Céluta essaye de repousser le barbare. « Comme elle est charmante dans sa folie ! s’écrie Ondouré ; que son teint est animé ! que ses cheveux sont beaux ! » Et le sauvage veut prodiguer des caresses à sa victime.

Dans ce moment, Akansie, que l’instinct jaloux égarait souvent autour de la cabane de sa rivale, paraît sur le seuil de la porte. Alors Céluta : « O mère du Soleil ! secourez-moi. » Ondouré laisse échapper sa proie : confondu, honteux, balbutiant, il suit Akansie, qui s’éloigne les yeux sanglants, l’âme agitée par les furies.

Les parentes de Céluta, qui l’avaient voulu garder pendant l’absence de son frère, reviennent offrir leur secours à leur amie : elles voient le désordre de sa couche. Céluta leur tait ses nouveaux chagrins ; elle affecte de sourire, elle prétend qu’elle se sent soulagée : on la croit, on se retire. Libre des soins qui l’importunent, la fille de Tabamica sort au milieu de la nuit, s’enfonce dans les forêts, et va sur le chemin du pays des Illinois attendre des protecteurs qu’elle rencontre, protecteurs qu’elle supposait perdus sans retour, alors même qu’elle les cherchait encore.

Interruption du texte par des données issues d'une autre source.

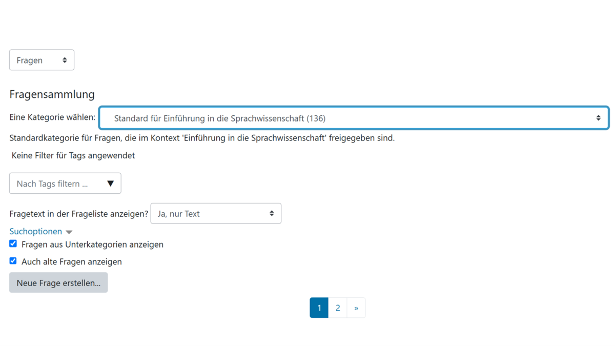Click the "Eine Kategorie wählen:" label
The image size is (615, 346).
pyautogui.click(x=52, y=117)
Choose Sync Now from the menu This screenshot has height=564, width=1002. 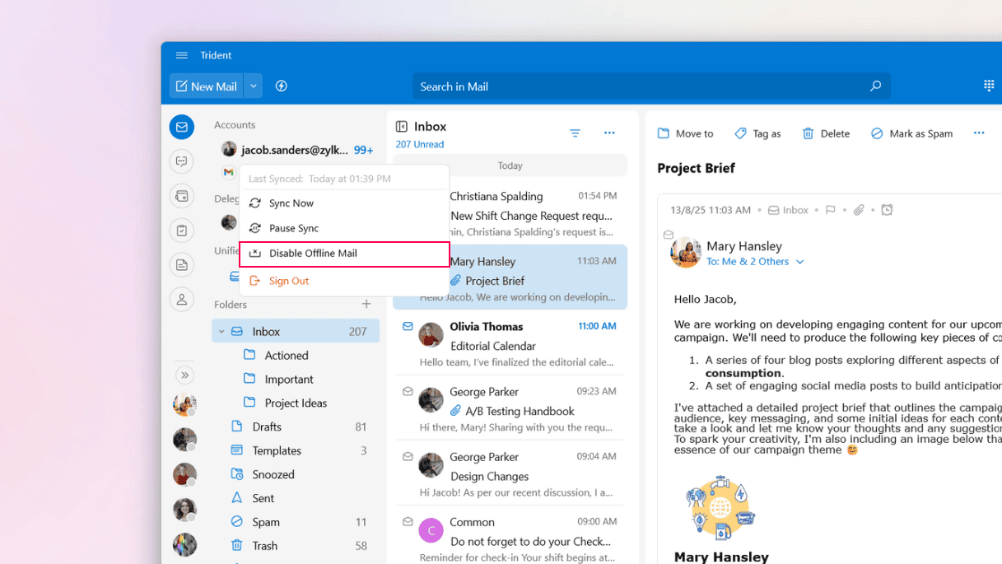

Qui sauvera les trois infortunés ? Céluta seule conserve un peu de force ; mais a-t-elle le temps de voler jusqu’au village des Natchez ? René et Outougamiz n’auront-ils point expiré avant qu’elle revienne ? Elle pose doucement la tête de René sur la mousse, et se lève : la Providence aura pitié de tant de malheurs. Des guerriers se montrent vers la forêt. Qui sont-ils ? N’importe ! Dans ce moment Céluta implorerait le secours même d’Ondouré.

— Qui que vous soyez, s’écrie-t-elle en s’avançant vers les guerriers, venez rendre la vie à René et à mon frère ! »

Des soldats et de jeunes officiers du fort Rosalie accompagnaient le capitaine d’Artaguette à la source même où reposaient les deux amis, source dont les eaux avaient la vertu de cicatriser les blessures. D’Artaguette reconnaît à la voix l’Indienne qu’il n’aurait pas reconnue à ses traits, tant ils étaient altérés. « Est-ce vous, ma sœur, ma libératrice ? » s’écrie à son tour le capitaine.